The devil loves to criticize. He started it all in the Garden of Eden, introducing the very first critical thought into God’s perfect world. “Has God really said you shouldn’t eat of the fruit?” (Gen. 3:1) he asked Eve, subtly suggesting that God must be an old spoilsport, unfair and unkind to withhold something so evidently pleasurable from them. Satan criticizes God to Eve and, after getting exactly what he wanted in the lives of God’s children, thoroughly enjoyed hearing Adam begin to do Satan’s work for him. When God asked Adam what he had done, eating the forbidden fruit, Adam answered, “The woman you gave me got me to do it!” (Gen. 3:12). So Adam criticized God for giving him Eve, and he criticized Eve for giving him the opportunity to sin! Whereupon, not to be outdone, Eve criticized the snake: “The serpent deceived me, and I ate” (Gen. 3:13). The spirit of ungodly criticism is from the pit of hell, and is a destructive force in all our relationships.
And it doesn’t stop with our relationships with others; some of the devil’s greatest victories occur when he gets us to be our own destructive critic.
But aren’t we called to examine our own hearts? Didn’t David say, “Search me, O God, and know my heart” (Ps. 139:23)?

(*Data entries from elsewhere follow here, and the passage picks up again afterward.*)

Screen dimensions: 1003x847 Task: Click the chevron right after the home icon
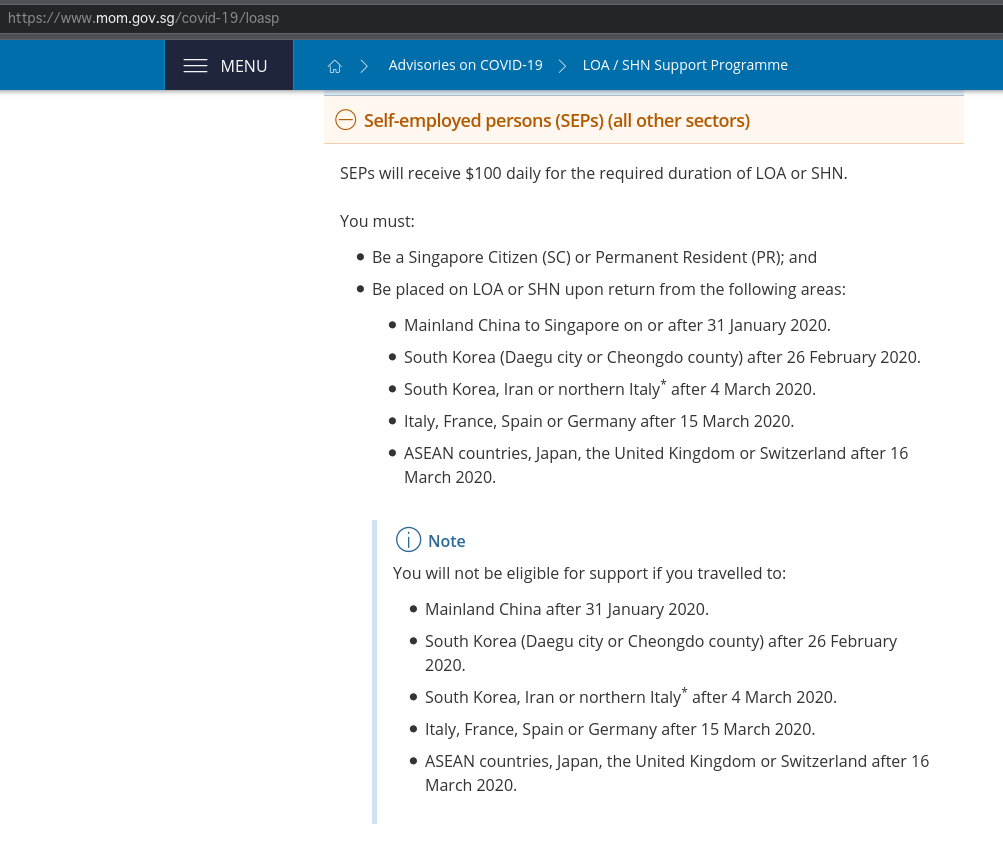(x=365, y=66)
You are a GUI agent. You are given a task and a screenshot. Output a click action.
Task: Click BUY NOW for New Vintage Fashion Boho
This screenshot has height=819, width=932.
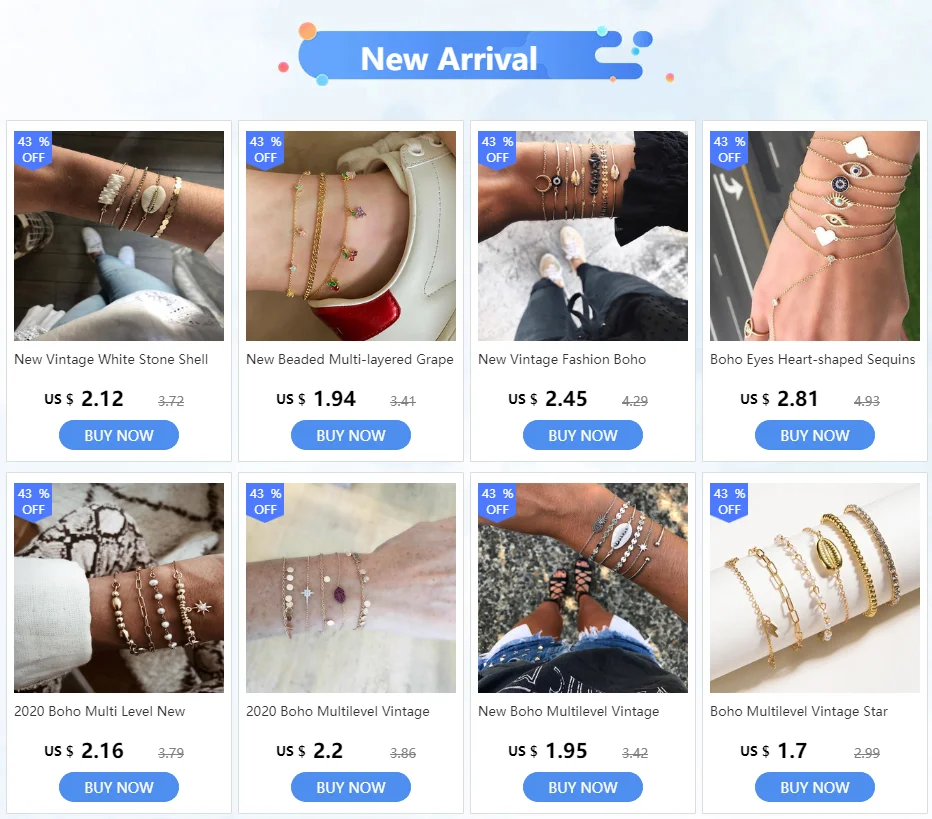coord(582,435)
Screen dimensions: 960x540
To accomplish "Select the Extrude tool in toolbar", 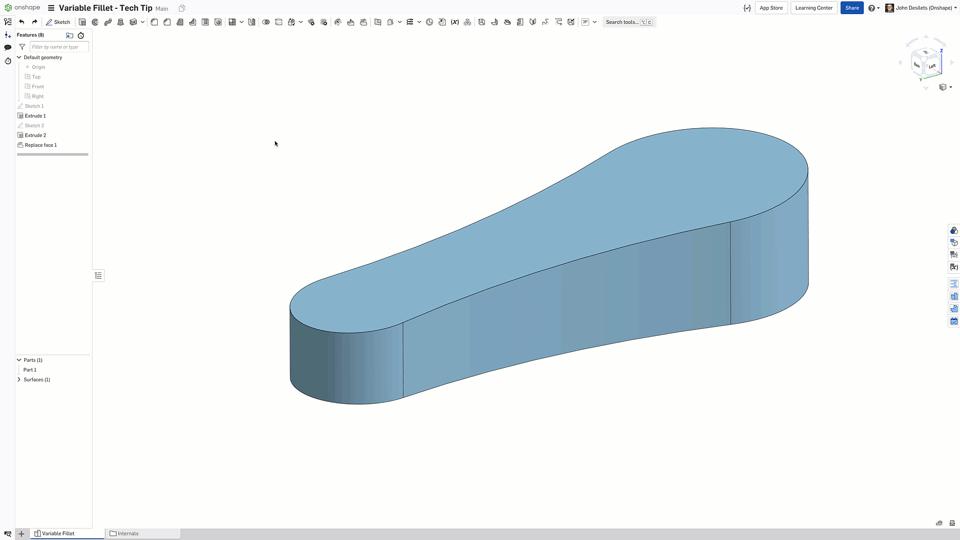I will point(82,22).
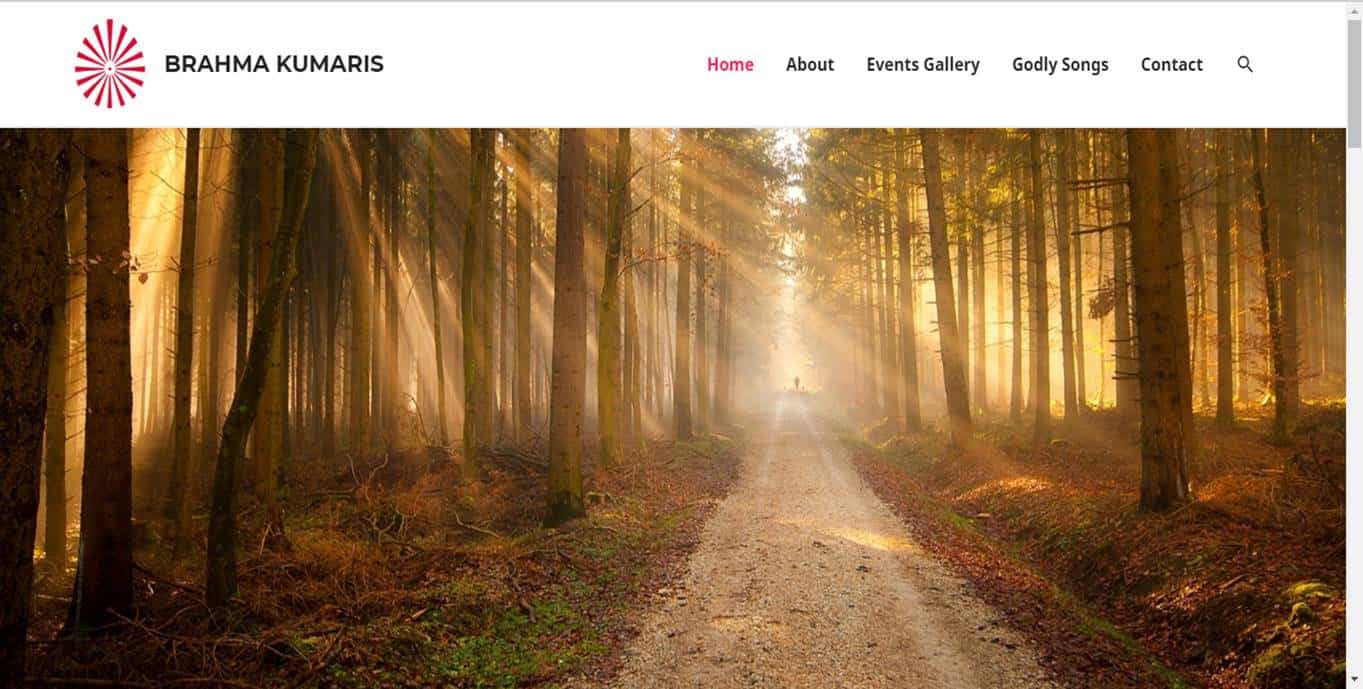1363x689 pixels.
Task: Click the page scrollbar thumb
Action: pos(1355,82)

There certainly is a spiritual self-judgment that is healthy, but some aspects of ourselves are beyond our ability to evaluate. There are some things that only God can fully understand, and so Paul says, “I do not even judge myself. My conscience is clear, but that does not make me innocent. It is the Lord who judges me. Therefore judge nothing before the appointed time; wait ‘til the Lord comes” (1 Cor. 4:3-5).

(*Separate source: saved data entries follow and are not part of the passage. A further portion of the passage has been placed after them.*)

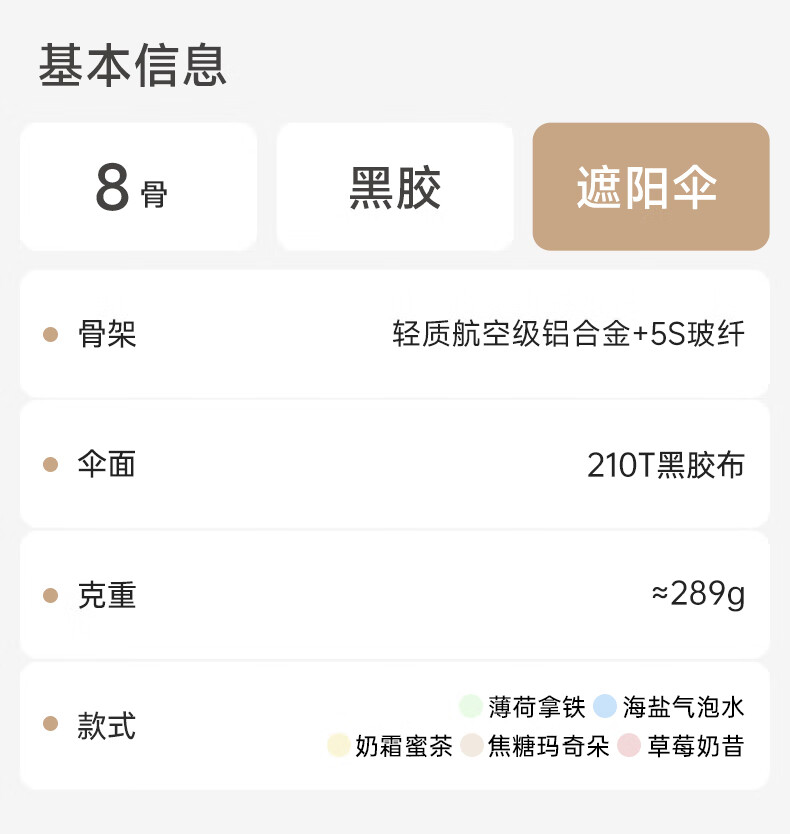Screen dimensions: 790x834
Task: Click the 骨架 row label
Action: click(x=106, y=334)
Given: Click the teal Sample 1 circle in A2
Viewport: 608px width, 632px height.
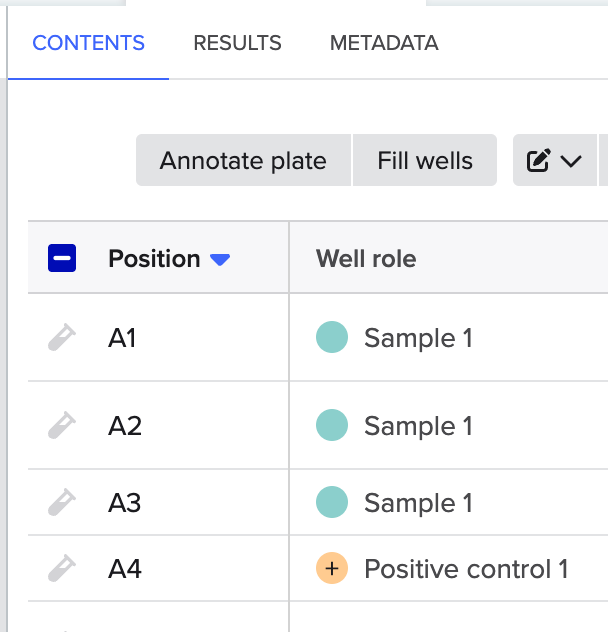Looking at the screenshot, I should coord(332,426).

“Wait ‘til the Lord comes.” It sounds so simple, but it may well be that some of us will be in God’s waiting room until the second coming of Christ before the full story is ever told. Can we be content to leave it with God? Can we live with what we feel has been a personal failure, yet choose not to call it failure – or success – but leave the outcome and the evaluation with the God who sees it all clearly? Can we accept that a soured relationship may remain unresolved, and we may never know exactly what we said or did that contributed to the trouble? Coping with criticism – from within and without – begins with a willingness to not rehearse the details again and again, but rather commit the whole thing to God and get on with our lives.